What do Buffy the Vampire Slayer's Willow, The L Word's Alice, and the title character of Constantine all have in common? If you're familiar with the concept of bi erasure, you know exactly where this is going: All three characters have clearly dated both men and women, but as author and activist Nicole Kristal's memes about bisexual TV characters hilariously point out, not a single one has used the word "bisexual" on screen. "I went the whole show without saying I was bi," reads one screengrab of Glee's Brittany, whose relationship with her fellow cheerleader Santana came to eclipse her sexuality — despite the fact that she dated men throughout the series as well.
To someone who doesn't live with the reality of bisexuality every day, this may seem like a trivial matter. Why focus on TV characters when bisexuals have the worst mental health in the LGBTQ community and face some of the most stigma? Furthermore, some bisexuals really do prefer not to use labels. However, anyone who has been part of a marginalized group understands the enormous power of representation, which can make or break a movement. "Labels are important because they create visibility and community, and they help dissolve shame," Kristal tells Bustle over email. "When you're a minority group who cannot see a positive representation of yourself on television or in films, it's damaging. It accounts for the horrific stats that have recently come out about bisexuals."
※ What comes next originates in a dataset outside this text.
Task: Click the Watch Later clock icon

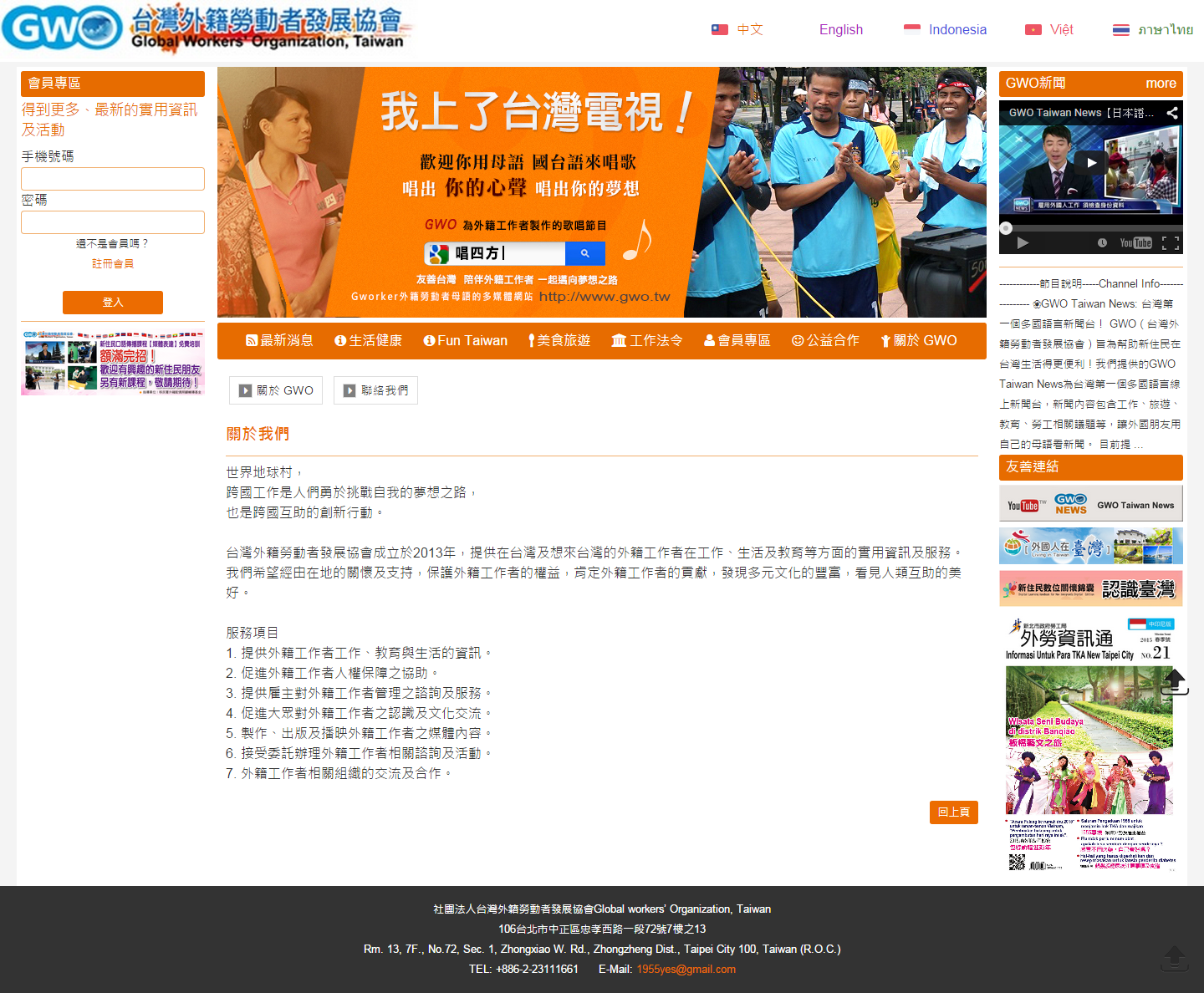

In an effort to draw attention to bisexual erasure and its effect on individuals, Kristal created the #StillBisexual campaign last January, which features bisexuals discussing their sexuality and dating history in confessional-style videos. "I thought if people could see our bisexual stories, they would finally start to believe that we exist," she tells Bustle. However, as much as the campaign has helped public perception of bisexuality, its depictions on TV and film remain frustratingly ambiguous.
"When bisexuality is depicted on television, it's often shown as a transitional stop on the road to gay town ...or as ambiguous and undefined," Kristal said. "Characters almost never say the b word, especially not in reference to themselves, and often times their sexuality is used as a plot twist rather than a permanent identity."
As a result, Kristal turned to creating memes featuring particularly frustrating characters: Buffy's Willow, Faking It's Amy, Constantine's, well, Constantine, and many, many more. Soon, people began sending requests her way, including Once Upon a Time 's Mulan (!!!!!).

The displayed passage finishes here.